Longitude: 22.205400° E
A child on a road trip with his family asks, "Where are we?" and the father answers, "Let's check the map. We're off the blue roads [the Interstate Highways marked in blue on the road atlas]. We're off the red roads [the US and state highways]. We're off the black roads [the county highways]. I think we're off the map altogether." It was always my dream to be off the map altogether.
After the jump, a few of the random places (and I mean random literally) that I visited vicariously last month that are "off the blue roads".
- along a trail through the forest in Estonia, where there were lots of delicious berries and mushrooms and a barn for feeding wild animals in winter
- in a dry meadow of Rocky Oaks Park in the Santa Monica Mountains National Recreation Area, near one of the tunnels through which Kanan Road passes on its way to Pacific Coast Highway
- in Amsterdam, behind a pizzeria that announced Surinamese food as well and with a menu of pizzas and Greek foods!
- on unimproved land of Utah's Levan Wildlife Management Area, among grass, sagebrush and juniper trees ("I enjoyed the lovely orange glow imparted by the long rays of the setting sun.")
━━━━━━━━━━
> Set problem a: Set down the passage from the off-the-map travel post, from "Longitude: 22.205400° E" to "be off the map altogether.", without altering a word.
The rows below were not taken from the same source as the travel text above.

> Input rows:
━━━━━━━━━━
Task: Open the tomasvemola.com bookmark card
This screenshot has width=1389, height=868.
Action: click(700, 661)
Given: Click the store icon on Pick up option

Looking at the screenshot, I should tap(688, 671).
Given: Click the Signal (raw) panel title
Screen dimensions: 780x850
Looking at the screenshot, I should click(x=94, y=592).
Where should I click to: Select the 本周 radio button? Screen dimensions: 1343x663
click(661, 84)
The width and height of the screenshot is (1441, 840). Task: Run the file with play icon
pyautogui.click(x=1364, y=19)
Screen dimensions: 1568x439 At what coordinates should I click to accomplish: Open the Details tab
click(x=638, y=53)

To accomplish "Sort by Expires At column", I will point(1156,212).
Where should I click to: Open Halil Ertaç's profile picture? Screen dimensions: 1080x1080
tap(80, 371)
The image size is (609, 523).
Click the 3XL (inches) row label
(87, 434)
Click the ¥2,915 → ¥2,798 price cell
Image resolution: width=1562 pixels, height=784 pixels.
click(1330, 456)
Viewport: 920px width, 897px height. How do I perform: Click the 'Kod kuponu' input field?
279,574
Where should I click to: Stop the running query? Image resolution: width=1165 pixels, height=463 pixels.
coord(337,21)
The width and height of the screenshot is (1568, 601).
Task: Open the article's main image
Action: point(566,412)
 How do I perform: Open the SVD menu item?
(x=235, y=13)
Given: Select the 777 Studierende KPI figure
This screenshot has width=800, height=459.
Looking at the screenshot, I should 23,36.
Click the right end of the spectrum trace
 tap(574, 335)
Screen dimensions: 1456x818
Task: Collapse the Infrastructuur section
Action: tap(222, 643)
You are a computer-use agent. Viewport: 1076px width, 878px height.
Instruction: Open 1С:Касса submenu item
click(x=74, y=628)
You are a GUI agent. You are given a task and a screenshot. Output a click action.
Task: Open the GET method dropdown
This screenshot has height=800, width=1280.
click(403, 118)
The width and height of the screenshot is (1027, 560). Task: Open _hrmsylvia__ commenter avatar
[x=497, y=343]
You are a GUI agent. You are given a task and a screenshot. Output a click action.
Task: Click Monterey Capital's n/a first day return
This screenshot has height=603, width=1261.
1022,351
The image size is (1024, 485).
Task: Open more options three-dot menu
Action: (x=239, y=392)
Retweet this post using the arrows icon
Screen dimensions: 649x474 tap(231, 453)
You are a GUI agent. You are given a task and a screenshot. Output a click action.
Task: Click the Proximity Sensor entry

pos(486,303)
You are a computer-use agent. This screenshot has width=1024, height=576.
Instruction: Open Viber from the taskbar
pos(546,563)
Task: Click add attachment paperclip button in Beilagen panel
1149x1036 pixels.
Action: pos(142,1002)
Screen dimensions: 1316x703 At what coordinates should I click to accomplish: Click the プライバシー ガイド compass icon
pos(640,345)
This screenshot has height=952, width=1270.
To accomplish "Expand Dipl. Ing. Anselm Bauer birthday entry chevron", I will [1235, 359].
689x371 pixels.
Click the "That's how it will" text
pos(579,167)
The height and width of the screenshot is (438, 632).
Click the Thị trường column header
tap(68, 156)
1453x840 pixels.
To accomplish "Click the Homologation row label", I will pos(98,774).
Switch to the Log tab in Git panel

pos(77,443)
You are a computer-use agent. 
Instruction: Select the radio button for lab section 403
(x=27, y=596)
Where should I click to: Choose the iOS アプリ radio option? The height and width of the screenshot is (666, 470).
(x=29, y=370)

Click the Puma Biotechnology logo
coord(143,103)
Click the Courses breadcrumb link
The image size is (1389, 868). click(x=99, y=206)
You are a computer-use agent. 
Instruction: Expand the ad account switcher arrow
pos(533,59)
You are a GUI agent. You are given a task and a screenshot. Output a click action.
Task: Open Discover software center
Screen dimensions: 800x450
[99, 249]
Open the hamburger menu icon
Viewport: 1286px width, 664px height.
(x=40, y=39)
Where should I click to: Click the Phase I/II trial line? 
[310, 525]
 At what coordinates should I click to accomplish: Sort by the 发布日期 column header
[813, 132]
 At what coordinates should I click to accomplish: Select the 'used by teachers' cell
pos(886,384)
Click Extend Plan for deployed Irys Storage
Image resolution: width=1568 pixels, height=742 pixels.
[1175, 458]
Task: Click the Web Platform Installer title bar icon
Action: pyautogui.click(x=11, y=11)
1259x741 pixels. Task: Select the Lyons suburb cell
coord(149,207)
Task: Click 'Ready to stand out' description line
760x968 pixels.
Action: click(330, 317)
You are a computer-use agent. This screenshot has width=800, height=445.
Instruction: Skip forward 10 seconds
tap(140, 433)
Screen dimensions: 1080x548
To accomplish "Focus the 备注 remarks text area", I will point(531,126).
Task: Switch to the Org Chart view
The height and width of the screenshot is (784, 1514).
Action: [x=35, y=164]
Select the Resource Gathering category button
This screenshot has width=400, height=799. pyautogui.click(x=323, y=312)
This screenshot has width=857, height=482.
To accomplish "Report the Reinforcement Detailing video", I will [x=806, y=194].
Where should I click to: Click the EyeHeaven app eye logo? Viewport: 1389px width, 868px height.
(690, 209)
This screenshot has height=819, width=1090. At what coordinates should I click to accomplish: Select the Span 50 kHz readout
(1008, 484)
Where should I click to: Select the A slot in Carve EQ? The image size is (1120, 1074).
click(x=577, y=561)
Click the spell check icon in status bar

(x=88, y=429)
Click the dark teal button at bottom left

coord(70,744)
━━━━━━━━━━
> Set problem b: Extract the rows verbatim, from the beginning of the rows to the line with "click(1330, 456)", including that line.

> Final answer a:
Longitude: 22.205400° E
A child on a road trip with his family asks, "Where are we?" and the father answers, "Let's check the map. We're off the blue roads [the Interstate Highways marked in blue on the road atlas]. We're off the red roads [the US and state highways]. We're off the black roads [the county highways]. I think we're off the map altogether." It was always my dream to be off the map altogether.

> Final answer b:
Task: Open the tomasvemola.com bookmark card
This screenshot has width=1389, height=868.
Action: click(700, 661)
Given: Click the store icon on Pick up option

Looking at the screenshot, I should tap(688, 671).
Given: Click the Signal (raw) panel title
Screen dimensions: 780x850
Looking at the screenshot, I should click(x=94, y=592).
Where should I click to: Select the 本周 radio button? Screen dimensions: 1343x663
click(661, 84)
The width and height of the screenshot is (1441, 840). Task: Run the file with play icon
pyautogui.click(x=1364, y=19)
Screen dimensions: 1568x439 At what coordinates should I click to accomplish: Open the Details tab
click(x=638, y=53)

To accomplish "Sort by Expires At column", I will point(1156,212).
Where should I click to: Open Halil Ertaç's profile picture? Screen dimensions: 1080x1080
tap(80, 371)
The image size is (609, 523).
Click the 3XL (inches) row label
(87, 434)
Click the ¥2,915 → ¥2,798 price cell
Image resolution: width=1562 pixels, height=784 pixels.
click(1330, 456)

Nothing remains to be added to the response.